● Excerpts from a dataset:
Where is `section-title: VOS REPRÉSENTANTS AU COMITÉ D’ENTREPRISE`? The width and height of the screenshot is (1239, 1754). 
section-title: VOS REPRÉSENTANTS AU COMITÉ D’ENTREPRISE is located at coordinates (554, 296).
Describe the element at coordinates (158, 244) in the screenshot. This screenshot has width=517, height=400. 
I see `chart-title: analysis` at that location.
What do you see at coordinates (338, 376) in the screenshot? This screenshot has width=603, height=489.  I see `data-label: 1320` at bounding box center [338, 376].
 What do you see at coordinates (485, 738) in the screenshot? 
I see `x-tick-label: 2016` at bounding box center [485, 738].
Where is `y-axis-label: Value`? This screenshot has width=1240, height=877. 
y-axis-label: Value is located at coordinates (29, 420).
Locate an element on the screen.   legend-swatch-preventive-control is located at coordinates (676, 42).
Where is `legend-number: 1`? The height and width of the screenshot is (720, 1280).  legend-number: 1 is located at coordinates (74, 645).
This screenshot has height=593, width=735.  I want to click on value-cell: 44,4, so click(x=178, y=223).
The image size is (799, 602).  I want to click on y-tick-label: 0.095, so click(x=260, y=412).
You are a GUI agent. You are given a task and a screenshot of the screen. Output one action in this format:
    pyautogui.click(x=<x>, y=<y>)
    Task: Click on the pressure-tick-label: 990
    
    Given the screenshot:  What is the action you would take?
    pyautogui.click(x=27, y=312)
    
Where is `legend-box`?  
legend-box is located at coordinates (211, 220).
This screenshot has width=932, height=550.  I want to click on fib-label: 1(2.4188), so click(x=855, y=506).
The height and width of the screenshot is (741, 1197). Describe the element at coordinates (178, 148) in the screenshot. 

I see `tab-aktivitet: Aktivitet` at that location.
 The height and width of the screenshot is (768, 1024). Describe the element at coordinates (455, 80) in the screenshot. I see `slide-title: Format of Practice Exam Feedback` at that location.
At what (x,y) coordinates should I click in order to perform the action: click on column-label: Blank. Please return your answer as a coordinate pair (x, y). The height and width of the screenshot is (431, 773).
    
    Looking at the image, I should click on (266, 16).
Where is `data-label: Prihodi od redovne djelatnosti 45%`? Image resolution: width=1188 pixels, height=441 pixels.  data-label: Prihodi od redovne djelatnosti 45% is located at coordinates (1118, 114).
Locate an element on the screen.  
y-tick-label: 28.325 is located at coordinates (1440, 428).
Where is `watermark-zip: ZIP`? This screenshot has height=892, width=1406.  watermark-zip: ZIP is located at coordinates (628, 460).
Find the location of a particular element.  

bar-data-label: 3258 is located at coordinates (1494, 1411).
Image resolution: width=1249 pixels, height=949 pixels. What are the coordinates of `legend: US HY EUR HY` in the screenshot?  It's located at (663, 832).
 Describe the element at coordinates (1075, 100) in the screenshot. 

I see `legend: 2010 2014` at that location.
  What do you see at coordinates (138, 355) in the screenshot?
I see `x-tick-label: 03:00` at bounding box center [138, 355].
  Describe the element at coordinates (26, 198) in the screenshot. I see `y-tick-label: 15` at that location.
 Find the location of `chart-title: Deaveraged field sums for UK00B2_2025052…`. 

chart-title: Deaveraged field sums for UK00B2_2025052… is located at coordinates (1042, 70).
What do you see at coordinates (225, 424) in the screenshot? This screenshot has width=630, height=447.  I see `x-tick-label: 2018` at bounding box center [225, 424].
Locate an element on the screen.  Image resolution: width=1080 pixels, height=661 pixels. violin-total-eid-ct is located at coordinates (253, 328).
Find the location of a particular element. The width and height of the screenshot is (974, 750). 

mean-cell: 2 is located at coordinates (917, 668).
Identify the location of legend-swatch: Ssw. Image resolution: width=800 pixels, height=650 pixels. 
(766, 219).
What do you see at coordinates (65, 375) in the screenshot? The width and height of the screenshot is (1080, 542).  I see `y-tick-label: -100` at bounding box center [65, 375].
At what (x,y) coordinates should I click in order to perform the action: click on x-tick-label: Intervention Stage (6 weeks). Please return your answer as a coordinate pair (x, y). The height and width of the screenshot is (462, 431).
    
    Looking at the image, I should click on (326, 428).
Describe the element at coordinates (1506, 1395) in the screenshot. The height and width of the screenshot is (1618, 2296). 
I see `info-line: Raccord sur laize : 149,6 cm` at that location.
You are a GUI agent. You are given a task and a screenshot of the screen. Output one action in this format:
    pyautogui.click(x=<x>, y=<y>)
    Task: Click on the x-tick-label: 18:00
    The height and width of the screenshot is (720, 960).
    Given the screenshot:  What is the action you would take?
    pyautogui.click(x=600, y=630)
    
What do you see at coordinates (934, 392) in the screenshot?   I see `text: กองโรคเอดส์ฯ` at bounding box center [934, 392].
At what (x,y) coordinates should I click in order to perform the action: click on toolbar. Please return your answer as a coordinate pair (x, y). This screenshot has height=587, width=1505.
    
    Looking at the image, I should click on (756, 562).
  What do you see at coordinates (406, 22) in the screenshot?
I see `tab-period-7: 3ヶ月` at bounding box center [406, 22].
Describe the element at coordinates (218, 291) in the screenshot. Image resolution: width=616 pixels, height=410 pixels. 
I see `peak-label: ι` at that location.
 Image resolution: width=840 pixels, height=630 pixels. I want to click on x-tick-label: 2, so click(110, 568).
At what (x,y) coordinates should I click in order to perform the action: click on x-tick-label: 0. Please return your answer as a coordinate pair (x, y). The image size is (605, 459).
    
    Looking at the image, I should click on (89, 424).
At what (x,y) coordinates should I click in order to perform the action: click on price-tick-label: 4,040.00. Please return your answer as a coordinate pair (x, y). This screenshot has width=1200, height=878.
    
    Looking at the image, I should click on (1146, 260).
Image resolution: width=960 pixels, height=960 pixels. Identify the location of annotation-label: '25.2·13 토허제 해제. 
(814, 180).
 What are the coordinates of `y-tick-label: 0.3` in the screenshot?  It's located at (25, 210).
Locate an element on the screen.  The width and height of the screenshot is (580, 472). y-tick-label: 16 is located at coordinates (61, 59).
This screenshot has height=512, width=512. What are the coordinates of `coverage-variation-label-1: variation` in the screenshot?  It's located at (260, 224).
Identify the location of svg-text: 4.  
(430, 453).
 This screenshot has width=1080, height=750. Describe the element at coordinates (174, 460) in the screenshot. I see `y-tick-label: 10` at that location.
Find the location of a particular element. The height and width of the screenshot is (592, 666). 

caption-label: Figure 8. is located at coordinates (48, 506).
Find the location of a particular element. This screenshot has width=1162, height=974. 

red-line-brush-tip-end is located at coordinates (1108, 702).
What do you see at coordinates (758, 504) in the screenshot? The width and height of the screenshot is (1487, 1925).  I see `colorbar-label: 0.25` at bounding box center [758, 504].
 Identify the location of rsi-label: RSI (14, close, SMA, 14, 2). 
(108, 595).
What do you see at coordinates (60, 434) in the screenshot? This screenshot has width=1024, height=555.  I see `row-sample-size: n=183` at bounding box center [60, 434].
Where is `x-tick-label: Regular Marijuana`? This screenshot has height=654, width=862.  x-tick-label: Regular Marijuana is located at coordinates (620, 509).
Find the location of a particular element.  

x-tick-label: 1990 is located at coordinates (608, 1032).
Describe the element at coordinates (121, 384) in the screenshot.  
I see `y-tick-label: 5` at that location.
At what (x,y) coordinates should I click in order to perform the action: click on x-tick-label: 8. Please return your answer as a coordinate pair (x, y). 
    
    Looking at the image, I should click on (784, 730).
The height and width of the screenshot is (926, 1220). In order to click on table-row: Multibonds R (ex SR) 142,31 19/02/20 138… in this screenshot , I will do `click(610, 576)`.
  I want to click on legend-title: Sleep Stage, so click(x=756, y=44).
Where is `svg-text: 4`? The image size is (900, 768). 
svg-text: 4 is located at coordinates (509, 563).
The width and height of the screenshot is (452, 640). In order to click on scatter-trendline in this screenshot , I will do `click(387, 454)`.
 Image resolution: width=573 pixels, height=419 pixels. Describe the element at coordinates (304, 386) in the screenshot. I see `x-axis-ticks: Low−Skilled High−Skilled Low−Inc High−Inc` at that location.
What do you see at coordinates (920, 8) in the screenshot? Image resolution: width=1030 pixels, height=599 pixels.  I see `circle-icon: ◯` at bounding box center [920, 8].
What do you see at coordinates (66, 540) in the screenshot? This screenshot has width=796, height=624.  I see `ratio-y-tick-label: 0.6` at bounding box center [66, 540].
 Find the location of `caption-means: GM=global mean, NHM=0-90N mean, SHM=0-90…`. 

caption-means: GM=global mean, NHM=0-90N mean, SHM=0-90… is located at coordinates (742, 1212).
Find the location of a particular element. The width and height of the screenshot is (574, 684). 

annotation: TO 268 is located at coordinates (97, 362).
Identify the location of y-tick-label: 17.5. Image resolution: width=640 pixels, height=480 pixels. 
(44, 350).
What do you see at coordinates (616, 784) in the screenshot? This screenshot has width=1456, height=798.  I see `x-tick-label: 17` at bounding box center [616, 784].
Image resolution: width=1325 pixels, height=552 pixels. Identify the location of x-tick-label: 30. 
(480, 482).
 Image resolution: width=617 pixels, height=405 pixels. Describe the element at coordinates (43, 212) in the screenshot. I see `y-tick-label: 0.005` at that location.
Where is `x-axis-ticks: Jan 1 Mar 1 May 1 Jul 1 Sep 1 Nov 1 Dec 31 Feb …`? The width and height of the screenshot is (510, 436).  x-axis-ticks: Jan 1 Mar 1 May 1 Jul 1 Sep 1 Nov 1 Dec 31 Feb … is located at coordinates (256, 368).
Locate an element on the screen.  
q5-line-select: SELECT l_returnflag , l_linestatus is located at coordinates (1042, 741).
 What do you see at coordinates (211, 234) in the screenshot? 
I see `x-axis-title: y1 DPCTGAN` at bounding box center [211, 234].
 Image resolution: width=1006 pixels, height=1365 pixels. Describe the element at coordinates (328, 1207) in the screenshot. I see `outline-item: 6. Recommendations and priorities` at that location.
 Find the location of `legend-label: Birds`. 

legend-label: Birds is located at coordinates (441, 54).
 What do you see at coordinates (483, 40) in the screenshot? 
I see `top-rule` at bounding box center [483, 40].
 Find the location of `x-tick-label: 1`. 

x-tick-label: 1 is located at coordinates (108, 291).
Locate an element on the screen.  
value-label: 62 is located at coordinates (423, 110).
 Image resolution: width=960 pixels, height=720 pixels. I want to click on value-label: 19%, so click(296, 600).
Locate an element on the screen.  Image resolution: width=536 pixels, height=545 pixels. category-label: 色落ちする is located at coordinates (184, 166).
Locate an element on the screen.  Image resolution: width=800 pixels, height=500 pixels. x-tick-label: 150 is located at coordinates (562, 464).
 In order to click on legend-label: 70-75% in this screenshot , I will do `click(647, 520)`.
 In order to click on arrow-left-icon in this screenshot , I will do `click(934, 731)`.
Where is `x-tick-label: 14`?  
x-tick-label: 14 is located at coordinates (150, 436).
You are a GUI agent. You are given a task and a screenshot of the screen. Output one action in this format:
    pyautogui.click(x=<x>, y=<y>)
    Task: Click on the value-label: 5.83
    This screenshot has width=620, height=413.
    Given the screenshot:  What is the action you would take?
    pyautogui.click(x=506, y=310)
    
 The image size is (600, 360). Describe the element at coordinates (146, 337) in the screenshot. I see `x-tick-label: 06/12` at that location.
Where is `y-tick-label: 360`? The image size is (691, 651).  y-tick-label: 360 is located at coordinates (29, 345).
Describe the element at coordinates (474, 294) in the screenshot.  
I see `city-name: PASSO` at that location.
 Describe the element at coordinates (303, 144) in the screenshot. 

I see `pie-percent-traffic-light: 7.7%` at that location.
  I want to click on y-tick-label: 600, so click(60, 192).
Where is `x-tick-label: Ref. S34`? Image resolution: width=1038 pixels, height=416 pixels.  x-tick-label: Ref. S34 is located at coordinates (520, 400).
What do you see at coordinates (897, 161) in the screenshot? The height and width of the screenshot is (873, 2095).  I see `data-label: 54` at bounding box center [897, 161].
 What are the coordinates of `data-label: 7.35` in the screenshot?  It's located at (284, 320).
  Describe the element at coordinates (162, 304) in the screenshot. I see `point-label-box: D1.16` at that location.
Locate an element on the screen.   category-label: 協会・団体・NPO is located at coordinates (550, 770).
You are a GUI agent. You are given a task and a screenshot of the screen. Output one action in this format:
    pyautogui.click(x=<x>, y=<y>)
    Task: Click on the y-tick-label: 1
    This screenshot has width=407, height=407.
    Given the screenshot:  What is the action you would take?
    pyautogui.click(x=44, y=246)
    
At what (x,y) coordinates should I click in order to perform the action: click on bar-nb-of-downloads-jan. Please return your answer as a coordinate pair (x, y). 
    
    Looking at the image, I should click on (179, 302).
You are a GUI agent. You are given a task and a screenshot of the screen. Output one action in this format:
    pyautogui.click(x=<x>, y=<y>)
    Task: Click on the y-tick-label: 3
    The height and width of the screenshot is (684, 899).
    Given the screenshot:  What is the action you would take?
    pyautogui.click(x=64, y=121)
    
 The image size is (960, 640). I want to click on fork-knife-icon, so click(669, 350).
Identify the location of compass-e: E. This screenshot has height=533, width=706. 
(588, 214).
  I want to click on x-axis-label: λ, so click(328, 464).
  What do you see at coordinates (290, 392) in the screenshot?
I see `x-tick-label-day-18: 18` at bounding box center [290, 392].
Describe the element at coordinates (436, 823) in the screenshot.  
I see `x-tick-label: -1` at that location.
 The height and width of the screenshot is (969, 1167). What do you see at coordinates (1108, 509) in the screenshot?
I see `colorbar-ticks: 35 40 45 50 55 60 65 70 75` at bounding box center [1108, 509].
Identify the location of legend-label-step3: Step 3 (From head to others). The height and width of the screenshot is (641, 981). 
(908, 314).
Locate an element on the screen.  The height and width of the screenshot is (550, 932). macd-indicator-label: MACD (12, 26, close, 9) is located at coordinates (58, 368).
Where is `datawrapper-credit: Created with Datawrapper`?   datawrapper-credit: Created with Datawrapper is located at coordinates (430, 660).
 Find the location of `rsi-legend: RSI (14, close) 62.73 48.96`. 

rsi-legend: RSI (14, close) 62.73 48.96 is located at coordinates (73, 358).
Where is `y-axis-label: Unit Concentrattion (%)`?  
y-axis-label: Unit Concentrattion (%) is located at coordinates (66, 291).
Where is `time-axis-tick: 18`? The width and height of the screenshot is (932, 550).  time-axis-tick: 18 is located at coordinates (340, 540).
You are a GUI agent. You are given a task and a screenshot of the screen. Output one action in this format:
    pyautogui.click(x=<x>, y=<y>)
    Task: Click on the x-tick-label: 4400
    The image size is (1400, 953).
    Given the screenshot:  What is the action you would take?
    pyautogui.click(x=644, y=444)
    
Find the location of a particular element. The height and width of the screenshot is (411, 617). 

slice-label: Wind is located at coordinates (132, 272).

● Exercise instructions:
Return verbatim every line of the entries, from the very first line down to and including the line that contains "What do you see at coordinates (338, 376)".

● Solution below:
Where is `section-title: VOS REPRÉSENTANTS AU COMITÉ D’ENTREPRISE`? The width and height of the screenshot is (1239, 1754). 
section-title: VOS REPRÉSENTANTS AU COMITÉ D’ENTREPRISE is located at coordinates (554, 296).
Describe the element at coordinates (158, 244) in the screenshot. This screenshot has width=517, height=400. 
I see `chart-title: analysis` at that location.
What do you see at coordinates (338, 376) in the screenshot? This screenshot has width=603, height=489.  I see `data-label: 1320` at bounding box center [338, 376].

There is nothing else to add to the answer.